Have you ever noticed in yourself or others, that a person who struggles at something such as job searching or perhaps a phase of dating after breaking up, eventually seems to give up, and in doing so, seems to naturally land what they had tried so hard to get by a lot of effort previously?

Perhaps you were frustrated by seeing a person who is effortlessly good at some skill you’re working really hard at, thinking it’s unfair. “If only I was naturally good with people, I’d have an easier life too!” the “victim” cries.

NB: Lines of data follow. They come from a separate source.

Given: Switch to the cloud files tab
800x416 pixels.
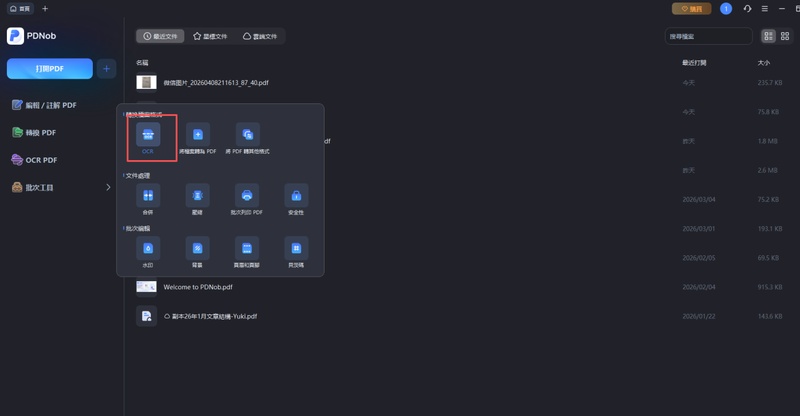Looking at the screenshot, I should (x=260, y=36).
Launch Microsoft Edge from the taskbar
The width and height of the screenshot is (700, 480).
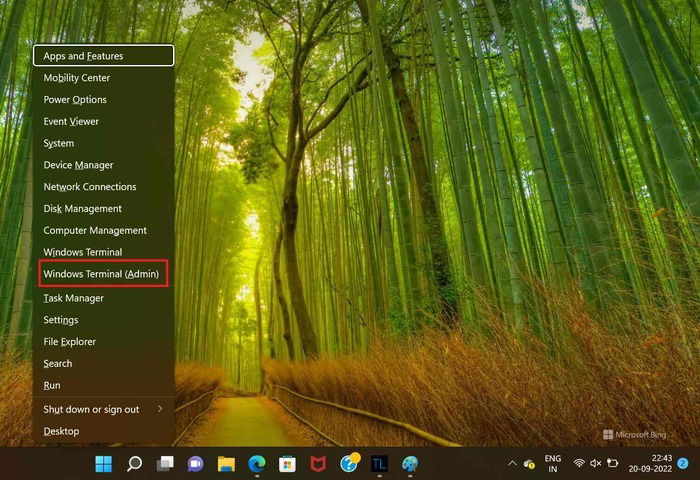(257, 464)
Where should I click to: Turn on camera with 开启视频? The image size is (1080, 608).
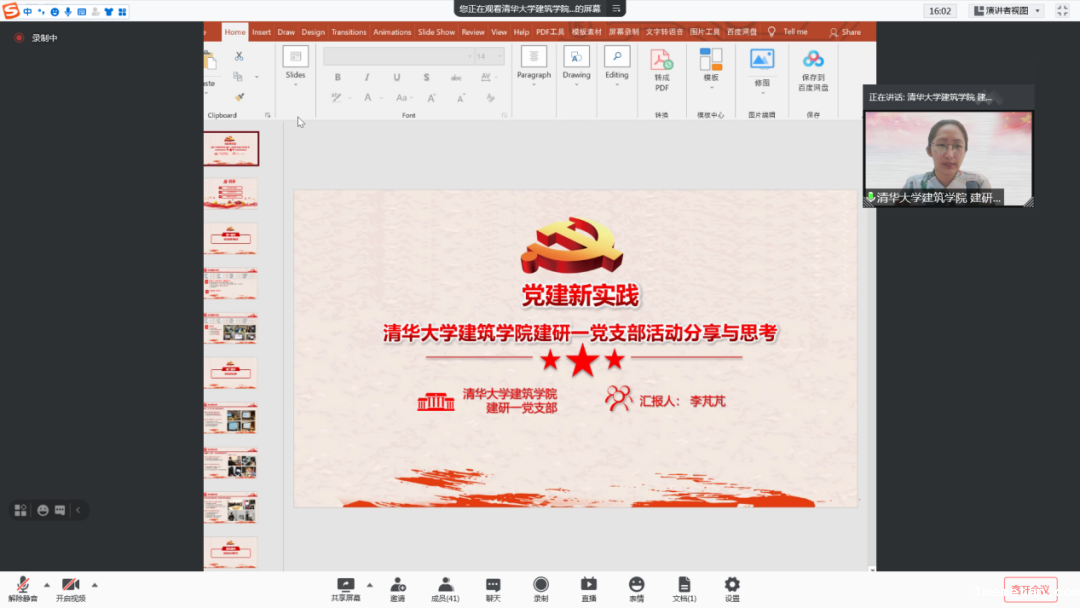coord(70,587)
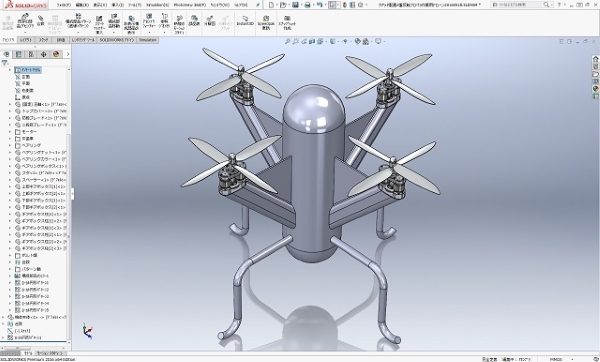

Often the act of many rejections and failures can lead to a person giving up, and another who had the same experiences, can have been rejected so many times they simply can’t be bothered to feel bad about each rejection anymore. The latter has accomplished a type of freedom.

I. Closer To Reality

What’s really going on when a person gets rejected? In the case of a job interview, it is the belief of the interviewer that the person would not have been a good fit for the job. There was an incompatibility between the position and the person. After a romantic date, it is fairly identical. There is not a compatibility between what each person was seeking out of their romantic notions.

The most common belief after such a rejection is “if only I had done x, y, z, it may have gone differently.” You may be right, but you didn’t do x, y, z, though in reality, for all you know, x, y, z may have made things even worse.

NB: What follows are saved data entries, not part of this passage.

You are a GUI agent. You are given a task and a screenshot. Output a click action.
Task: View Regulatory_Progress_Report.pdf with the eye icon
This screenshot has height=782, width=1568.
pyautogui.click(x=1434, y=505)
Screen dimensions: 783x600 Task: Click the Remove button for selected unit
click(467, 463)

It’s ultimately a delusion, you can’t really know what influence that particular change of action would have had. You’re also entirely free to try it out next time you’re in that situation and see for yourself what really happens. This is naturally how humans accomplish things: you try something, it doesn’t go as you expected, you try something else, perhaps it’s a bit closer to your expected, and you repeat until you reach success.

II. A Mindset Based In Reality

When it comes to taking the most beneficial and most realistic look at these types of situations, it is to live through the experience from the point of view of “what is really going on?”.

If a man or woman rejects you after you took it as far as you could, be proud of yourself. It is actually far better for you to be direct and find out right away whether the other person is available in the way you want them to be, then to spend months pretending something else and finding out how much harsher a rejection is after six months. It is far riskier to wait then to be able to say “Ah, she wasn’t interested, I’m glad I found out!”. Not knowing is far more painful, and the rejection comes much more sharply when it is delayed.

There is no type of rejection that cannot be seen in this way. It can feel painful because you imagine yourself feeling “I am opening myself up, please accept me”, but this kind of validation seeking isn’t attractive to an interviewer or a potential partner. Instead, “I am going to find out if this job or this person and I are compatible” is a much better perspective, and much closer to reality.

III. It Is Already There

Regardless of where you’re at in whatever you’re trying to accomplish, there is a perfect fit somewhere. A company that is looking for a person just like you. A man or woman who would find the qualities you dislike about yourself as unimportant, or even attractive. The most important thing to be is genuinely honest with yourself. If you’re trying to put on an act in order to guarantee validation and avoid rejection, it creates an awkward atmosphere, and it is much more likely you’ll be rejected because others sense something disingenuous about you.

In knowing there is a perfect fit for the honest expression of yourself, you will instead see rejection for what it really is, an incompatibility. Successful steps in the process to finding the perfect fit. You’ll be able to smile and say “okay, what’s next?” to yourself each time it happens.